▸ O que fazer:
Na passagem abaixo, que empresa construiu o estúdio de gravação usado para gravar os concertos?

▸ Passagem:
== == ==

Do acordar cedo, no silêncio do campo, a ouvir o piano da Maria João Pires, que se levantava sempre de madrugada, a estudar para um concerto; das noites de música e de poesia, e de muita conversa, partilhadas por gente de tantas línguas e culturas, cá fora, no pátio, aproveitando a fresca no fim de dias do intenso calor do Verão da Beira Baixa; do nosso horror ao ver a Maria João a arranjar peixe na cozinha, com um enorme facalhão nas mãos, ela a rir-se de nós, porque “quem não põe as mãos na realidade da vida, não pode ser pianista!”; das professoras do ensino básico, que apareceram por lá para ver o que andávamos a fazer, porque alguns daqueles miúdos, que até então tinham tido imensa dificuldade em aprender a ler e que tinham começado não só a ler, mas também a demonstrar interesse pela escrita; de acordar com um grande tenor austríaco a cantar no quarto do lado e de só o voltar a ver na RTP, no concerto transmitido da Ópera de Viena na véspera de Natal; da equipa de filmagem da TV Cultura holandesa, que andou por lá a fazer um documentário, e cujos operadores de câmara queriam também participar nas oficinas de escrita; do estúdio de gravação que a Deutsche Gramophon lá construiu para gravar os concertos, que traziam tanta gente àquela sala e criavam momentos de convívio para uma bebida e um acepipe que nos juntava, no intervalo, na enorme alegria de um sentimento de união através da arte; enfim… dizer que me sinto uma privilegiada por ter participado naquele projecto único e que tanto merecia ter sido acarinhado ao mais alto nível, o que nunca aconteceu.

== == ==

▸ Dados:

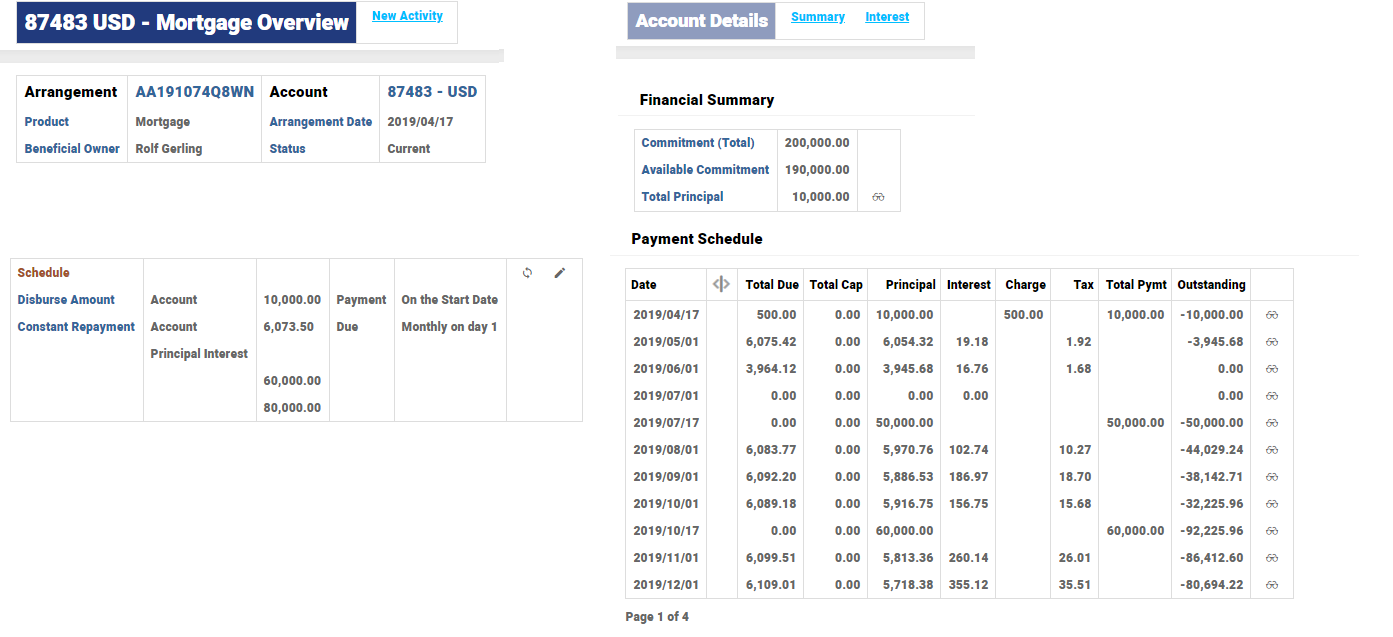1393x637 pixels.
Task: Open details icon for 2019/05/01 payment row
Action: click(1272, 342)
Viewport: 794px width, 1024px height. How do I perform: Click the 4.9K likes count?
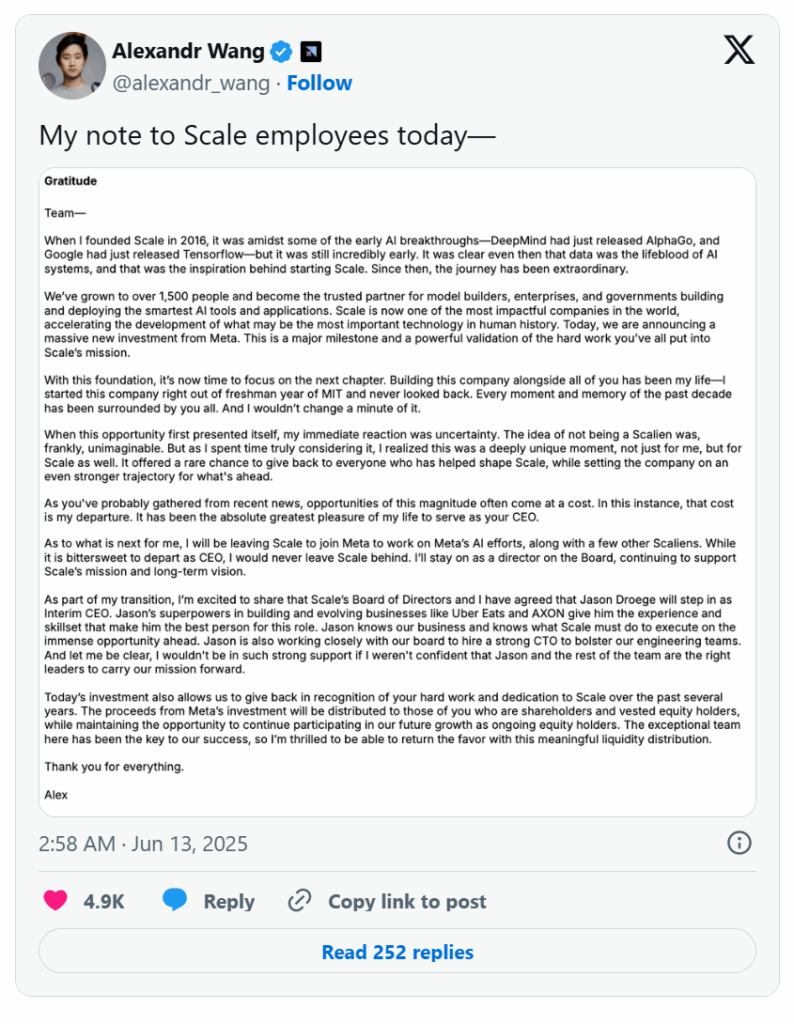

== == ==

▸ Resultado:
A Deutsche Gramophon.